Geek Culture Has Become Pop Culture — And What That Really Means

by Tito W. James

A little over a decade ago, whenI was in high school, The Dark Knight came out and blew my little teenage brain. I also distinctly remember my English teacher scoffing, “aren’t you a little old to be watching Batman?”

Flash-forward to present day; I’m at a singles mixer and a young woman approaches me and asks, “If Killmonger had survived Black Panther do you think he would have fought Thanos in Infinity War?” Oh, how times have changed.

When I say the names, Scarlett Johansson, Jennifer Lawrence, or Chris Evans, are you imagining the actor or the SciFi character they’ve played? The majority of the young, fresh celebrity actors are famous because of their roles in a SciFi, Fantasy, or Superhero movies.

HBO and Netflix rake in viewers because of Game of Thrones, Westworld, Stranger Things, and The Witcher. Video games and anime have reached a such a level of popularity amongst young people that some can earn a living by cosplaying and producing fan-videos. Geek culture has unambiguously become pop-culture.

What does that mean for geeks and creators of that culture?
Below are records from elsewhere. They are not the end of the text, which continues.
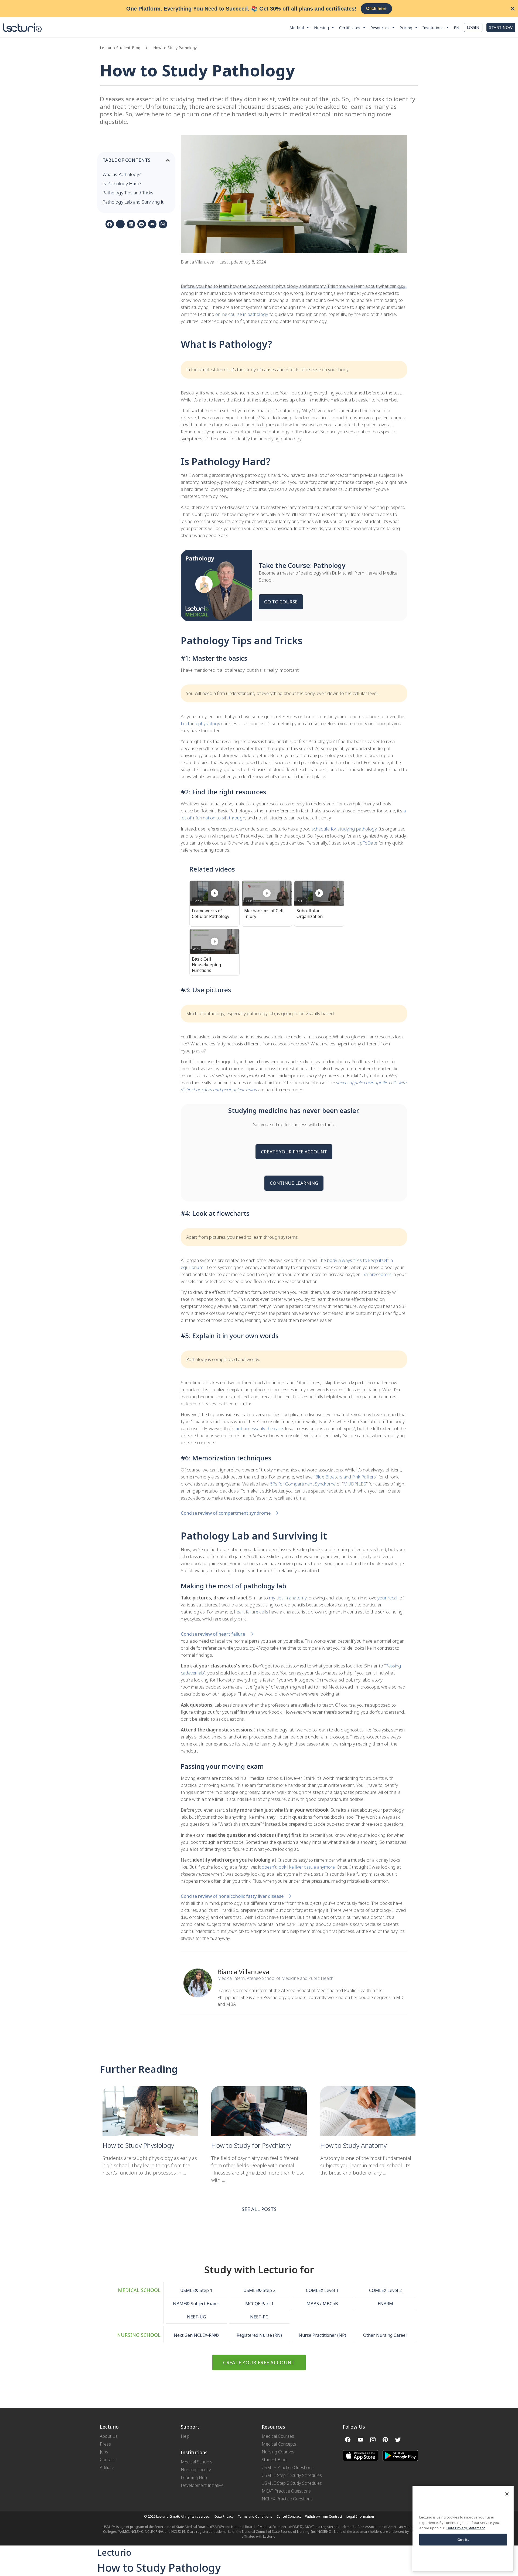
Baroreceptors (376, 1274)
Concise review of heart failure (213, 1634)
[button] (149, 47)
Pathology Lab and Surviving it (133, 202)
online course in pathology (241, 314)
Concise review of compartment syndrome (226, 1513)
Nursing (321, 27)
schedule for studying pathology (344, 829)
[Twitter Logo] (398, 2440)
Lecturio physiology (200, 723)
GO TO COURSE (281, 602)
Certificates (349, 27)
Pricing (406, 27)
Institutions (433, 27)
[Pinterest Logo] (385, 2440)
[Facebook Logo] (348, 2440)
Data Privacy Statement (466, 2528)
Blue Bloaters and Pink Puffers (345, 1477)
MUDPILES (354, 1484)
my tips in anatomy (287, 1598)
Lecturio (114, 2552)
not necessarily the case (259, 1428)
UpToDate (366, 843)
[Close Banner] (512, 8)
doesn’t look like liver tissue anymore (298, 1867)
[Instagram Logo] (373, 2440)
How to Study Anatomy (354, 2145)
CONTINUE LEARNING (294, 1183)
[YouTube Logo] (360, 2440)
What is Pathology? (122, 174)
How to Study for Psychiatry (251, 2145)
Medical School (139, 2290)
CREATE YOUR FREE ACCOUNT (294, 1152)
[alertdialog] (259, 8)
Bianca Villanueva (243, 1971)
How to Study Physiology (138, 2145)
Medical (296, 27)
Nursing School (139, 2335)
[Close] (507, 2494)
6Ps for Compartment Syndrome (303, 1484)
The positive side of this is that there’s less stigma against creators and fans. Loving a creative medium and being a fan will gain you friends instead of creating alienation. With crowd-funding platforms and social media, there are more opportunities for people to create content regardless of national origin or identity. Because of this, we’re seeing the potential for a vibrant future of creative stories told by diverse peoples.

However, there are some downsides to geek culture becoming dominant. Some those who were ostracized for loving geek culture feel a sense of possessive ownership over their fandom. Many people were bullied for being nerds, but that does not mean nerds are allowed to become bullies. The bigoted culture of online trolling and misogyny is often steeped in this “revenge of the nerds” syndrome. No one has a monopoly on imagination and we should work to encourage all people to enjoy art and not just the art we enjoyed growing up.

A second blight of geek culture becoming mainstream is that corporations aren’t really interested in creative works of art; they just care about catering to a renewable audience. Creativity and innovation are being stymied by and endless barrage of sequels and remakes. Science Fiction, Fantasy, Superheroes, Anime, and Horror movies are the new corporate currency.

Ultimately, what does this mean? Well, it will means something different to everyone. Personally I’m glad that I’m living in a time when creating comic book content is not only possible, but also encouraged. I’m overjoyed that I can make friends and meet romantic partners who are as passionate about anime as I am. In terms of the negative stuff; there will always be bullies and greedy corporations. However, it’s up to us, the new generation of creators and fans to dictate what the new counter-culture will be.